**REQUIRED WORK:** Among the records that follow, count the lines where "Taip" appears, and state the count by itself.

DATA FOR REVIEW Block Start

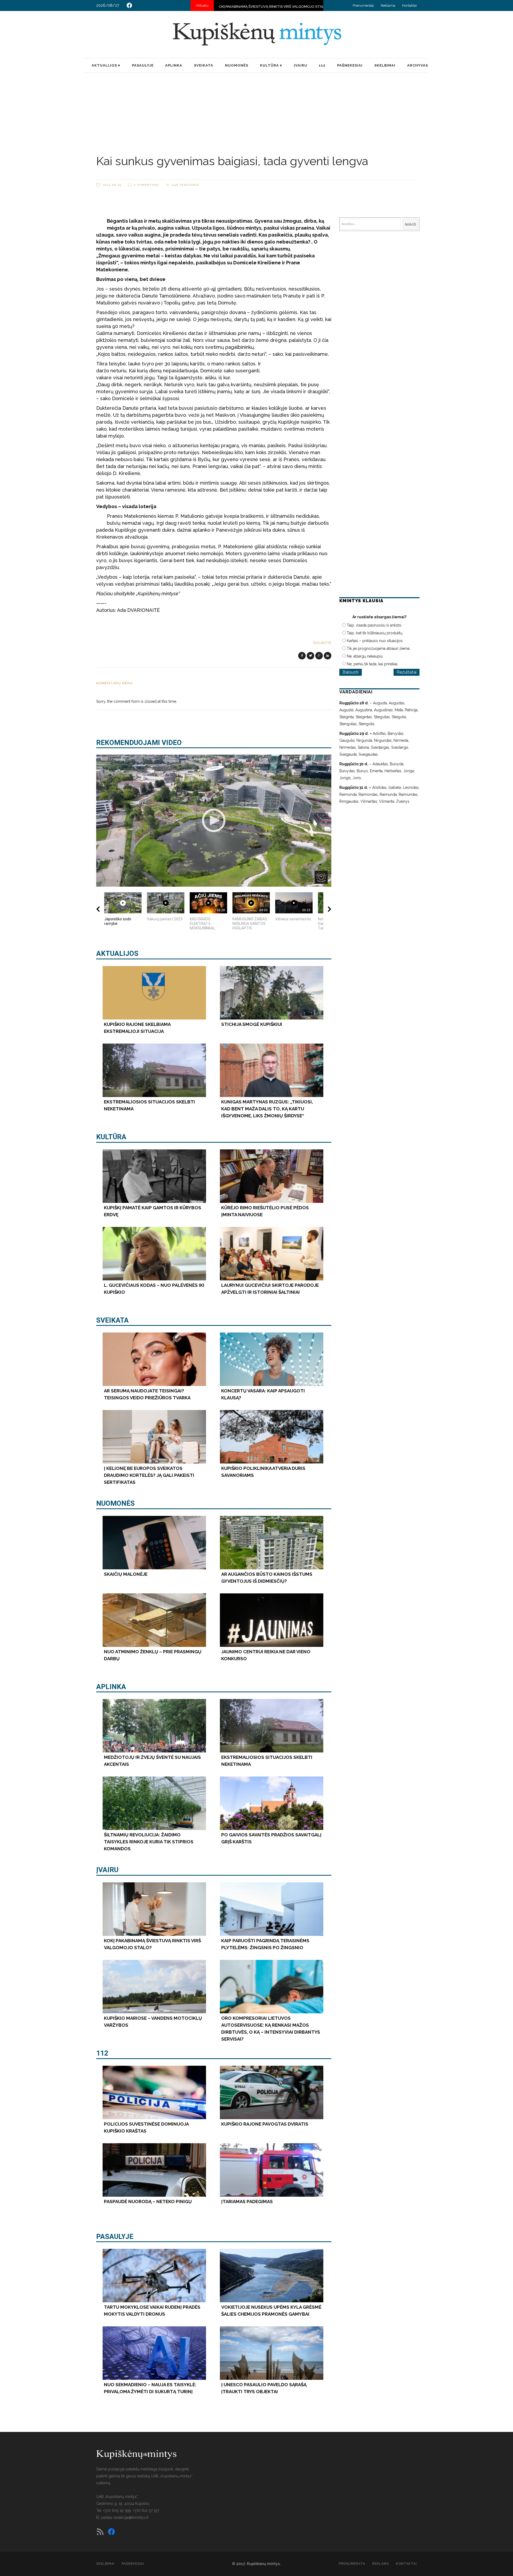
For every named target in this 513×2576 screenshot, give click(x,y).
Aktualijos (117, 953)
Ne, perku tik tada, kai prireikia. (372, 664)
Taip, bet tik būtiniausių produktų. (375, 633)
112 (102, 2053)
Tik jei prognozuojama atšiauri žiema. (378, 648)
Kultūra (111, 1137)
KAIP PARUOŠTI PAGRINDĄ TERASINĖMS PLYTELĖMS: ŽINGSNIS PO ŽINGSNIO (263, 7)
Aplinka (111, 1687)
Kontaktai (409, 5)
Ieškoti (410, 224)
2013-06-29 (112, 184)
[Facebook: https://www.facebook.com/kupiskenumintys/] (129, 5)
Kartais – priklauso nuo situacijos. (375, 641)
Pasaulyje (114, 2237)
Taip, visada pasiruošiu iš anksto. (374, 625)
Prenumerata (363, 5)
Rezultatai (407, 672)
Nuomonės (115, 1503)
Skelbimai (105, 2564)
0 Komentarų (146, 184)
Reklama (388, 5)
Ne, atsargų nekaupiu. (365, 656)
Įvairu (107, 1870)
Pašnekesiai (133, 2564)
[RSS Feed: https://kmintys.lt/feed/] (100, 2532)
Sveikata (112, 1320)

DATA FOR REVIEW Block End

**TASK OUTPUT:** 2